Une fois cette identification réalisée, le juge est alors tenu, sans apprécier la validité des accusations, de notifier à la personne visée sa mise en examen qui précèdera son renvoi devant le tribunal correctionnel.

"Le juge d'instruction n’apprécie ni la vérité des accusations diffamatoires ni même leur caractère diffamatoire", renchérit Me Basile Ader.

fac-similé de la loi de 1881 sur la presse.

Cette règle, qui découle d'une jurisprudence constante, a été récemment formalisée dans l'article 51-1 de loi de 1881. "Le juge d'instruction ne peut instruire sur les preuves éventuelles de la vérité des faits diffamatoires, ni sur celles de la bonne foi en matière de diffamation, ni non plus instruire sur l'éventuelle excuse de provocation en matière d'injure", indique cet article qui procède d'une loi de décembre 2018.

Le juge est donc lié par la plainte, quel que soit le sérieux des accusations portées. "Même quand il y a des plaintes un peu farfelues, le juge est obligé de renvoyer en correctionnelle. Il est lié par la plainte", relève Me Bigot.

Selon les avocats interrogés par l'AFP, la mise en examen, qui peut avoir un fort retentissement en droit commun, n'a ainsi pas du tout la même portée en matière de diffamation.

"Il y a beaucoup d’enjeu parce qu’en droit commun la mise en examen laisse à penser qu’il existe de fortes charges contre la personne alors que là, en matière de diffamation, on est dans quelque chose de formel et de quasi-automatique", souligne Evan Raschel, spécialiste de droit de la presse et professeur à l'Université Clermont Auvergne.

Cette singularité se retrouvera également à l'audience où il appartiendra au plaignant d'établir la diffamation tandis que la partie civile devra faire la preuve de la véracité de ses propos ou de sa "bonne foi".

Cette spécificité peut parfois être source de "confusion" et "d'instrumentalisations", observent les avocats.
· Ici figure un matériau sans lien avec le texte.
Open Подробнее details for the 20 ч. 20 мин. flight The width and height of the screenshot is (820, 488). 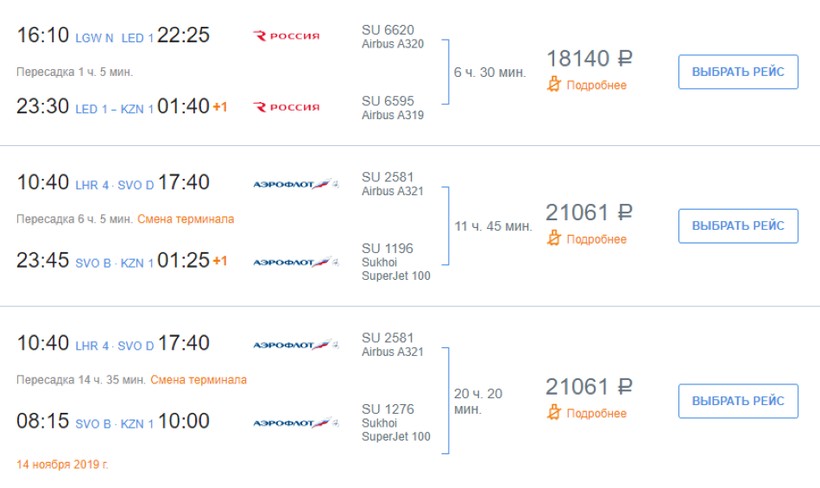pyautogui.click(x=597, y=413)
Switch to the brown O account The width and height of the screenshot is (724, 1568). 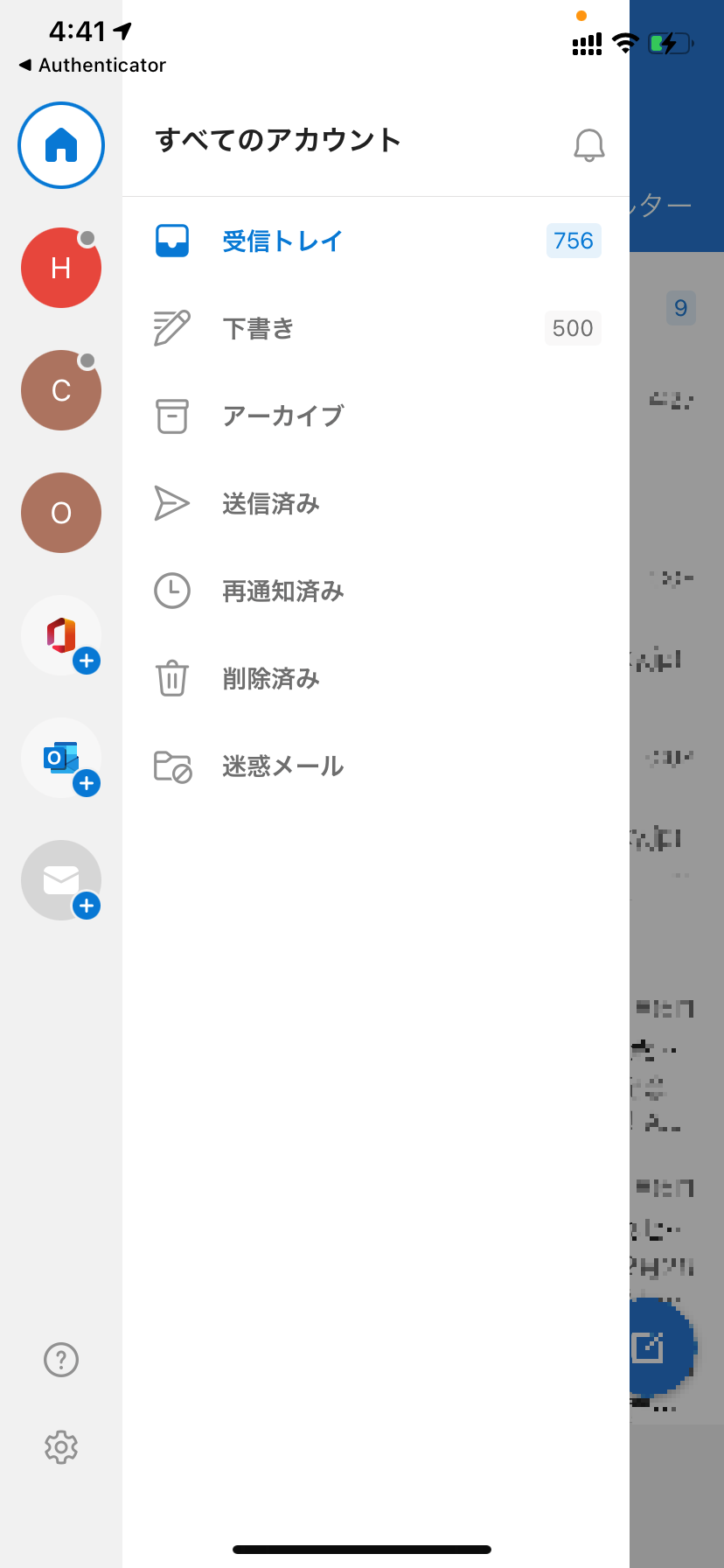click(x=61, y=513)
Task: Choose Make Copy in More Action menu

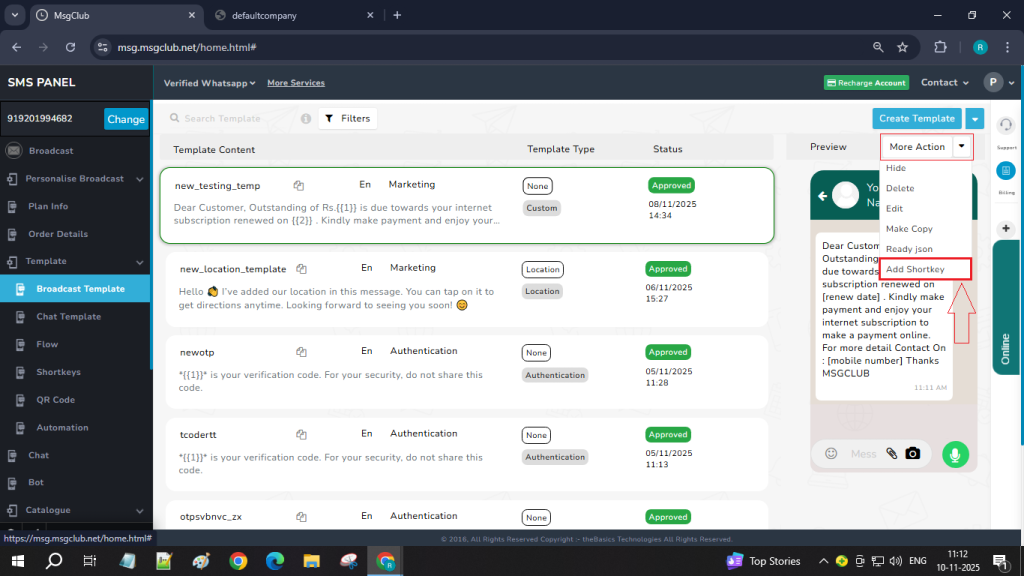Action: point(909,229)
"C’est source de confusion parce que le juge d’instruction peut être instrumentalisé par une plainte : c’est très facile d’obtenir la mise en examen de quelqu’un en déposant une plainte et de le faire renvoyer en correctionnelle afin de pouvoir dire: +oh là, j’ai fait mettre en examen untel ou untel alors que cette mise en examen ne procède pas d'une la prise de position d’un juge+", explique Me Bigot, ajoutant que le plaignant pouvait par ailleurs renoncer à son action avant un procès.

A la suite d'une plainte de la Société Générale, Jean-Luc Mélenchon avait été mis en examen en juin 2017 pour diffamation après avoir qualifié les dirigeants de la banque de "menteurs" dans le scandale d'évasion fiscale des Panama Papers. Le procès n'avait toutefois jamais eu lieu : la banque s'est désistée de son action deux ans plus tard.

Inversement, les mises en examens pour diffamation sont parfois utilisées par ceux qui en sont l'objet. "Ca permet de dire +je suis mis en examen, c’est ma liberté d’expression qui est atteinte, la justice de mon pays me cible, poursuit Me Bigot. Mais la justice n’y est pour rien c’est simplement qu’il y a monsieur X ou Y qui a déposé une plainte, point barre".